Diante desta situação, aquele grupo de ex-presos e familiares – ainda sem nome – iniciou um movimento no sentido de afastar esses senhores desses cargos de confiança que ocupavam no governo estadual. Outros nomes se somaram a eles como o do major PM Riscala Corbaje, que à época chefiava o Setor de Segurança do antigo BANERJ (Banco do Estado do Rio de Janeiro).

Aquele grupo inicial fez contato com vários ex-presos que contaram suas histórias de prisão e tortura – envolvendo esses três militares e outros – diante do Conselho Estadual de Justiça, Segurança Pública e Direitos Humanos do governo fluminenses. Neste Conselho, tinham acento os Secretários de estado e membros da Sociedade, como o representante da ABI, o advogado Modesto da Silveira. Foi ele, sem dúvida, junto ao grupo de ex-presos e familiares o articulador do movimento que exigia o afastamento imediato dos cargos oficiais de todos aqueles comprometidos com a violência e o arbítrio.

Nesta luta, formou-se o Grupo Tortura Nunca Mais/RJ, lançado oficialmente em 26 de setembro de 1985 em um grande Seminário de cinco noites na Universidade Cândido Mendes. Foi o primeiro de vários que se formaram ao longo dos anos de 1980 e 1990 em vários estados brasileiros.

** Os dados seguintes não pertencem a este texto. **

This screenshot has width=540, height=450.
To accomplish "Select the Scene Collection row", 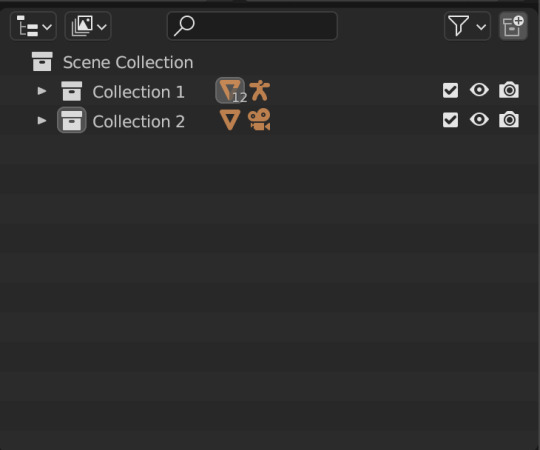I will 270,62.
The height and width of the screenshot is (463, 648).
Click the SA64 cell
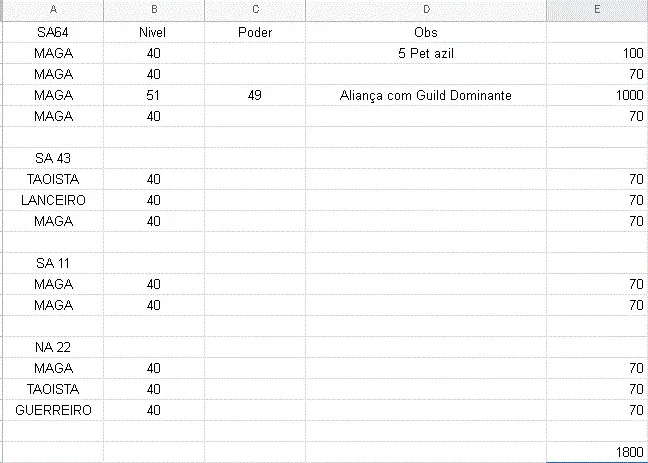53,32
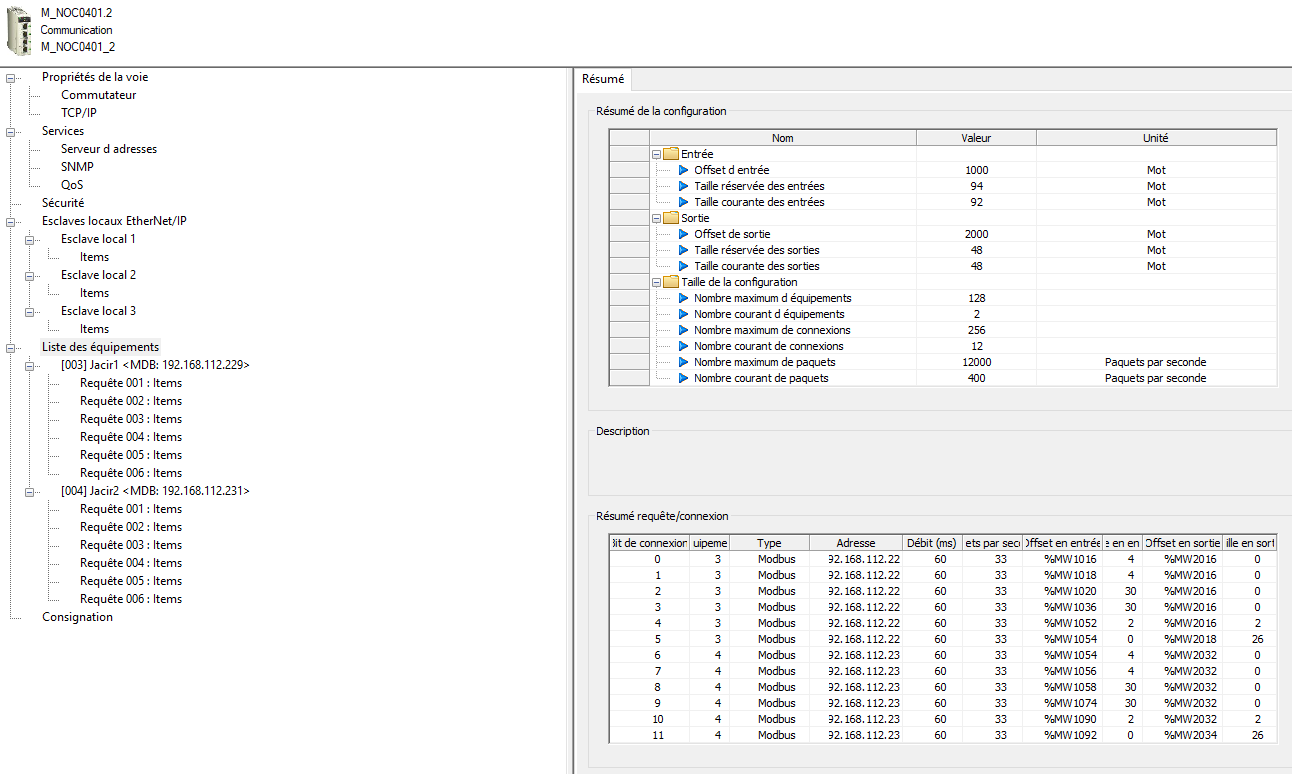Select Sécurité in the navigation tree
Screen dimensions: 1292x774
(x=63, y=203)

Queríamos – e ainda queremos – que essas histórias, que esses testemunhos e memórias ainda hoje jogados para debaixo do tapete se façam presentes e se afirmem. Que possamos contar – apesar da falta de vontade política dos diferentes governos pós 1985 – o que ocorreu em nosso país durante o terrorismo de Estado. Que essas histórias possam ser conhecidas por todos os brasileiros! Que possamos saber onde estão os restos mortais dos opositores políticos enterrados, em sua maioria, como indigentes! Que se abram de forma ampla, geral e irrestrita todos os arquivos da ditadura, ainda hoje considerados secretos! Que possamos publicizar e responsabilizar todos aqueles que perpetraram esses crimes!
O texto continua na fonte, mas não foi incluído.